# choclo.dipole.magnetic_field#

choclo.dipole.magnetic_field(easting_p, northing_p, upward_p, easting_q, northing_q, upward_q, magnetic_moment_east, magnetic_moment_north, magnetic_moment_up)[source]#

Magnetic field due to a dipole

Returns the three components of the magnetic field due to a single dipole a single computation point.

Note

Use this function when all the three component of the magnetic fields are needed. Running this function is faster than computing each component separately. Use one of magnetic_e, magnetic_n, magnetic_u if you need only one of them.

Parameters:
easting_pfloat

Easting coordinate of the observation point in meters.

northing_pfloat

Northing coordinate of the observation point in meters.

upward_pfloat

Upward coordinate of the observation point in meters.

easting_qfloat

Easting coordinate of the dipole in meters.

northing_qfloat

Northing coordinate of the dipole in meters.

upward_qfloat

Upward coordinate of the dipole in meters.

magnetic_moment_eastfloat

The East component of the magnetic moment vector of the dipole. Must be in $$A m^2$$.

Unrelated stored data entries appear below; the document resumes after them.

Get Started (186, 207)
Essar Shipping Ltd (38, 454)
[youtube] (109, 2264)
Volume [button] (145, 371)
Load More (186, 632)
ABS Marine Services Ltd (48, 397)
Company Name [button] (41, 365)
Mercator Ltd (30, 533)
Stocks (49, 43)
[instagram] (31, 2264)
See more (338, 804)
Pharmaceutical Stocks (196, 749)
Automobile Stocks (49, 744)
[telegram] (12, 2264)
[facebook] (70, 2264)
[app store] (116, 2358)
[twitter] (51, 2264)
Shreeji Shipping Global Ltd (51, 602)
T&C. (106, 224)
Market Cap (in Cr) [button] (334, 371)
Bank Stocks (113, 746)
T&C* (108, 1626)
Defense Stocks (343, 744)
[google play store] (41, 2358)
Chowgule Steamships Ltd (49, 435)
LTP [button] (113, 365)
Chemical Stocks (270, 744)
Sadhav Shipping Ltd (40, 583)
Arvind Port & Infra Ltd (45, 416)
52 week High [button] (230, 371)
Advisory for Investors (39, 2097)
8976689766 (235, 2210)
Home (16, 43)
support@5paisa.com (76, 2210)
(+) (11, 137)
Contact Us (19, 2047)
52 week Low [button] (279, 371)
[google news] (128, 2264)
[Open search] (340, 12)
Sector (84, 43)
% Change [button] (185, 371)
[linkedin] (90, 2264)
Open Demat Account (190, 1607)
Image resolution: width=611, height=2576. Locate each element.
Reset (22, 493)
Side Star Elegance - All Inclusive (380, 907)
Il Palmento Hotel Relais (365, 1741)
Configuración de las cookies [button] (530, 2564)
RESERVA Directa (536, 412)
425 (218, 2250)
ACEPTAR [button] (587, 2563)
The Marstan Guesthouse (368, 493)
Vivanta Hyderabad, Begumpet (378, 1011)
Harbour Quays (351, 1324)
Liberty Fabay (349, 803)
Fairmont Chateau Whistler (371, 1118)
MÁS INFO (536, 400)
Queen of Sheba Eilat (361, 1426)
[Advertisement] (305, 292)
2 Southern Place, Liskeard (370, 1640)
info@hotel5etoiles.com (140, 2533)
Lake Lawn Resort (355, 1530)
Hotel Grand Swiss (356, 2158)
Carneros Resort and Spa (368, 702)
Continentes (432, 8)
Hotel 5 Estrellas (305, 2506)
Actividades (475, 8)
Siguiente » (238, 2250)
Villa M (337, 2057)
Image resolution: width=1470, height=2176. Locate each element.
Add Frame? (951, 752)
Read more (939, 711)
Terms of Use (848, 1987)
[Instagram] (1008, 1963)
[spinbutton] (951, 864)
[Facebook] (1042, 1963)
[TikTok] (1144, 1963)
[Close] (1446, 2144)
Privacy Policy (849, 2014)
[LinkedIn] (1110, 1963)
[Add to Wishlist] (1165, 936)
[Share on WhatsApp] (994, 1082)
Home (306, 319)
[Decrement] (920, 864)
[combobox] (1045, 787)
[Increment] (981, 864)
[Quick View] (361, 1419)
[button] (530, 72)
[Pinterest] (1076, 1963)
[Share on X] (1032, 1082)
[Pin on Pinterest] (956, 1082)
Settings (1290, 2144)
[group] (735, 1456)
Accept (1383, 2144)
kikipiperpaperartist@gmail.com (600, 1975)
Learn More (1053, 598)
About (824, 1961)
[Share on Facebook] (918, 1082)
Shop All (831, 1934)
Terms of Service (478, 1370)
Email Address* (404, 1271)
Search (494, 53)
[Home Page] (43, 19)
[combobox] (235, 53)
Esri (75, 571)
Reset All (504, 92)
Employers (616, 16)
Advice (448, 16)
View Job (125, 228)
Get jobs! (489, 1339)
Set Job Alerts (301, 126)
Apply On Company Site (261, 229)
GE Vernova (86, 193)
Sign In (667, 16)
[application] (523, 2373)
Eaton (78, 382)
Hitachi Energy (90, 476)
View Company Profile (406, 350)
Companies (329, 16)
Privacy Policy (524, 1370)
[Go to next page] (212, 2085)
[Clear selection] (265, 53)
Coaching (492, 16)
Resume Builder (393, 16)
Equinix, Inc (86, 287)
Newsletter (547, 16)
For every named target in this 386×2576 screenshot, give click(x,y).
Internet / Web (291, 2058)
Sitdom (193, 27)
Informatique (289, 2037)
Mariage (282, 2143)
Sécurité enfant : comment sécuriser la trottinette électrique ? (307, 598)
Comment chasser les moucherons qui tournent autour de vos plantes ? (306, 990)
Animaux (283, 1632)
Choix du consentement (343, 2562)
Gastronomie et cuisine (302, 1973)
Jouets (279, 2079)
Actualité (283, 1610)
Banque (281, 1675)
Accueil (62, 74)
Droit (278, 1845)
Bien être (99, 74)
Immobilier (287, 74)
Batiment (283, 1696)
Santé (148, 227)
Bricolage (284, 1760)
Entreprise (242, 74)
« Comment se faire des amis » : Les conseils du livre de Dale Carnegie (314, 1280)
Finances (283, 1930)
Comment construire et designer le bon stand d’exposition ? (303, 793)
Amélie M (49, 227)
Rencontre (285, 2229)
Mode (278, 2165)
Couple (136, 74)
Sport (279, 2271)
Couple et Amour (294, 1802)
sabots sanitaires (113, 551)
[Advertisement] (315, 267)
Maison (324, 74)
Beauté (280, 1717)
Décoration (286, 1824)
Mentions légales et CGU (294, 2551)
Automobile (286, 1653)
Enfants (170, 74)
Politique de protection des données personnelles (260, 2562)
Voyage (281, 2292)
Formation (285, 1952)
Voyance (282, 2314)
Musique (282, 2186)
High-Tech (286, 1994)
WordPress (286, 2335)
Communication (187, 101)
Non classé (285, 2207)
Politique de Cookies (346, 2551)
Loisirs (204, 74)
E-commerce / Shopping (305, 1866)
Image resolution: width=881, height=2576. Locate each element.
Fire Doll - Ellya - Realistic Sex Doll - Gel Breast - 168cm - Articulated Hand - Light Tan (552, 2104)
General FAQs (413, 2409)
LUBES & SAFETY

magnetic_moment_northfloat

The North component of the magnetic moment vector of the dipole. Must be in $$A m^2$$.

magnetic_moment_upfloat

The upward component of the magnetic moment vector of the dipole. Must be in $$A m^2$$.

Returns:
b_efloat

Easting component of the magnetic field generated by the dipole on the observation point in $$\text{T}$$.

b_nfloat

Northing component of the magnetic field generated by the dipole on the observation point in $$\text{T}$$.

b_ufloat

Upward component of the magnetic field generated by the dipole on the observation point in $$\text{T}$$.

Notes

Returns the three components of the magnetic field $$\mathbf{B}$$ on the observation point $$\mathbf{p} = (x_p, y_p, z_p)$$ generated by a single dipole located in $$\mathbf{q} = (x_q, y_q, z_q)$$ and magnetic moment $$\mathbf{m}=(m_x, m_y, m_z)$$.

$\mathbf{B}(\mathbf{p}) = \frac{\mu_0}{4\pi} \left[ \frac{ 3 (\mathbf{m} \cdot \mathbf{r}) \mathbf{r} }{ \lVert r \rVert^5 } - \frac{ \mathbf{m} }{ \lVert r \rVert^3 } \right]$

where $$\mathbf{r} = \mathbf{p} - \mathbf{q}$$, $$\lVert \cdot \rVert$$ refer to the $$L_2$$ norm and $$\mu_0$$ is the vacuum magnetic permeability.